Seither hat sich die Lage der Bevölkerung in Gaza nicht verbessert. Ob Waffenstillstand oder nicht, die Dörfer und Städte werden regelmäßig beschossen, aus Hubschraubern oder Flugzeugen, von Schiffen, aus Panzern. Meist die ganze Nacht durch. Die UNO berichtet, dass die Kinder in Gaza von diesem ständigen Beschuß extrem traumatisiert sind.

Jetzt wird Gaza vom israelischen Militär gezielt zerstört. Begründet werden die Angriffe auf zivile Einrichtungen mit der Hamasregierung im Gaza und den Qassamraketen. Vom Kräfteverhältnis ist das wie wenn ein starker Mann ein Kind erst ständig knufft und dann grün und blau schlägt, weil es ihm irgendwann auf die Zehen steigt. Na ja, so was soll vorkommen. Ich weiß nicht, ob wir dafür Verständnis haben müssen.

Lesen Sie den Bericht unten. Vielleicht verstehen Sie einiges besser.

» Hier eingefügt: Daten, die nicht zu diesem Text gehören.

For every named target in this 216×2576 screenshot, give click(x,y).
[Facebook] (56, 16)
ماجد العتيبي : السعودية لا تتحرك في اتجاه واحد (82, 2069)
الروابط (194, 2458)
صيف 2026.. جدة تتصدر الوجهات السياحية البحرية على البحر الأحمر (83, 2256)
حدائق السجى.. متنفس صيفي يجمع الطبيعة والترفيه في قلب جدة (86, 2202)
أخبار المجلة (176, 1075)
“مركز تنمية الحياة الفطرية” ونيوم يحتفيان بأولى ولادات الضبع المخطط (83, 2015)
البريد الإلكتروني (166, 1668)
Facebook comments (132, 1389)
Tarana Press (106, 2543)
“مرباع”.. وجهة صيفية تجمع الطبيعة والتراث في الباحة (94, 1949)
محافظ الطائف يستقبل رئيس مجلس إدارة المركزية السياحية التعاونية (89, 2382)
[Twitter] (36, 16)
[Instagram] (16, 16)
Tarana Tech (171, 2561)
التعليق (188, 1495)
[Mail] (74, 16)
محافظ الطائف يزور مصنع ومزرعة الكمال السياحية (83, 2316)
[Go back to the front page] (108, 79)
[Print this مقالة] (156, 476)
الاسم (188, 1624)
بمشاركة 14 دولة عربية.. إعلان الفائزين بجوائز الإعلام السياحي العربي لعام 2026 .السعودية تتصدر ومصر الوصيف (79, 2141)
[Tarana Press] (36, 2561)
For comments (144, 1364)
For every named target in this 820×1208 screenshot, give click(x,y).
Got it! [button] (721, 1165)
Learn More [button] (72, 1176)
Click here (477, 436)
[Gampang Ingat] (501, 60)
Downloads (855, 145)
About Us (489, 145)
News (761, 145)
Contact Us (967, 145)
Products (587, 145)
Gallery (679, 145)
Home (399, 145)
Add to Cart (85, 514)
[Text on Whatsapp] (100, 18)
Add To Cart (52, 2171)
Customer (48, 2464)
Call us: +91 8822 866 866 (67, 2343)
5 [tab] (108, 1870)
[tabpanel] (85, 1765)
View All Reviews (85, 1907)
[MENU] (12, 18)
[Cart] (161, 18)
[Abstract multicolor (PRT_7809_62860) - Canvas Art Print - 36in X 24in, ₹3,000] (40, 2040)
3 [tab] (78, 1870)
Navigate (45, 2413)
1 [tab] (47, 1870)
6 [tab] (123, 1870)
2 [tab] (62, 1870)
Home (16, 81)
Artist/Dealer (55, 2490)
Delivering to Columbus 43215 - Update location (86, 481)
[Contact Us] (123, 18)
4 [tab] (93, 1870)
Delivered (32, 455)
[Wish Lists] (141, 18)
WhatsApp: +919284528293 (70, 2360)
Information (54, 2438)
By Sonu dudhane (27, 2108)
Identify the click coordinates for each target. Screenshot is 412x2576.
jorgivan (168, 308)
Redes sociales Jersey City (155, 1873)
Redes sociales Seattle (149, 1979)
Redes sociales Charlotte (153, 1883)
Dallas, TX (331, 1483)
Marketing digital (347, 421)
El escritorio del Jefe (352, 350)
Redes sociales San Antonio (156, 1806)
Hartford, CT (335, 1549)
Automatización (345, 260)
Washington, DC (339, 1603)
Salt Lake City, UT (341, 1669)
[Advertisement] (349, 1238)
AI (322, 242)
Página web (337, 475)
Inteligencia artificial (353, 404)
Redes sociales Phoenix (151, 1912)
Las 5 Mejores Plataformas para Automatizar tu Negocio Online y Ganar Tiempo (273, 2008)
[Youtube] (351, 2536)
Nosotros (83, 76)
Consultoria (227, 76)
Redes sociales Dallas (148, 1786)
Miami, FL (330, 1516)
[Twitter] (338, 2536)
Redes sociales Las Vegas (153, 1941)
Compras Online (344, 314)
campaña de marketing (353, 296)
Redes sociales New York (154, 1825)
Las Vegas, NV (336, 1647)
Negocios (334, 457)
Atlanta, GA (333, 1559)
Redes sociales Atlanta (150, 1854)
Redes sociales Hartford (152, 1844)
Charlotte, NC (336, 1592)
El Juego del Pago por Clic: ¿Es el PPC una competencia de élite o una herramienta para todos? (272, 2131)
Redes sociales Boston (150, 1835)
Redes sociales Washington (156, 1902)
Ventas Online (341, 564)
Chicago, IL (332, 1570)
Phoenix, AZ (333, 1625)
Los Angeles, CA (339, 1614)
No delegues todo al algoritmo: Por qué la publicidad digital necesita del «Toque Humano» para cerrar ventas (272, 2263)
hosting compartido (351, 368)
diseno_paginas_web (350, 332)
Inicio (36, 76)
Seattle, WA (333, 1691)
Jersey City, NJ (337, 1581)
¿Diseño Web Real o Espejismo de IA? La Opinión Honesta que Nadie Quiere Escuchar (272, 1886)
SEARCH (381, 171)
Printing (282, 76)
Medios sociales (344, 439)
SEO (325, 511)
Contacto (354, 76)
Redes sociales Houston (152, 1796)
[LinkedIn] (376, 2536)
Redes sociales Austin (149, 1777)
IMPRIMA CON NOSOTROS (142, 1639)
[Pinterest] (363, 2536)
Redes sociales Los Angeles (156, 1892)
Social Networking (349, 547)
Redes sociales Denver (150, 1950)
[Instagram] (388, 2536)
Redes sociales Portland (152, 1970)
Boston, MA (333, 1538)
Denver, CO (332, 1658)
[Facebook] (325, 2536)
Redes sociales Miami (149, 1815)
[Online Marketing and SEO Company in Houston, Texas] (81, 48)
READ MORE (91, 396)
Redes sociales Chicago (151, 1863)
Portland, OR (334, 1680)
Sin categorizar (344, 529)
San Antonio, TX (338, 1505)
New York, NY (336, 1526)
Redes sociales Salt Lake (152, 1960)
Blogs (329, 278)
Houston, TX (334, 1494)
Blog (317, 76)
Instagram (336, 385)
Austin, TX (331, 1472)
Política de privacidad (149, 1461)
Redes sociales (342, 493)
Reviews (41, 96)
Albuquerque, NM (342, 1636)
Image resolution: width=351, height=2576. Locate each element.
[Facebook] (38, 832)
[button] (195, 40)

Suchen Sie selbst nach ähnlichen Quellen - oder bestellen Sie den Film, wenn Sie starke Nerven haben.


"GAZA STRIP  was filmed during the first four months of 2001, a period that covers the election of Israeli prime minister Ariel Sharon and extends to the first major armed incursion into "Area A" by the Israeli military. It was my first trip to the Middle East; all of my previous international filmmaking experience took place in Russia. The idea to make a documentary about Palestinians inside the Gaza Strip was mainly a reaction to what I perceived as a lack of good media coverage of that area: it was difficult for me to find intimate material of the Palestinian struggle in the mainstream US media. More than anything, it was a desire to satisfy my own curiosity about what was really taking place inside the Occupied Territories that induced me to take matters into my own hands and produce the project.

At first it was daunting, to say the least. I didn't speak Arabic, I had no contacts on the ground. I had never even met a Palestinian in my life. The current intifada had been underway for five months and hundreds of people -- mostly Palestinian civilians -- had already been killed in the violence. After a number of dire warnings from Israelis about the likelihood of my being attacked by angry Palestinian mobs, it was with much trepidation that I crossed alone through the Erez Crossing checkpoint into the Gaza Strip one rainy day in January.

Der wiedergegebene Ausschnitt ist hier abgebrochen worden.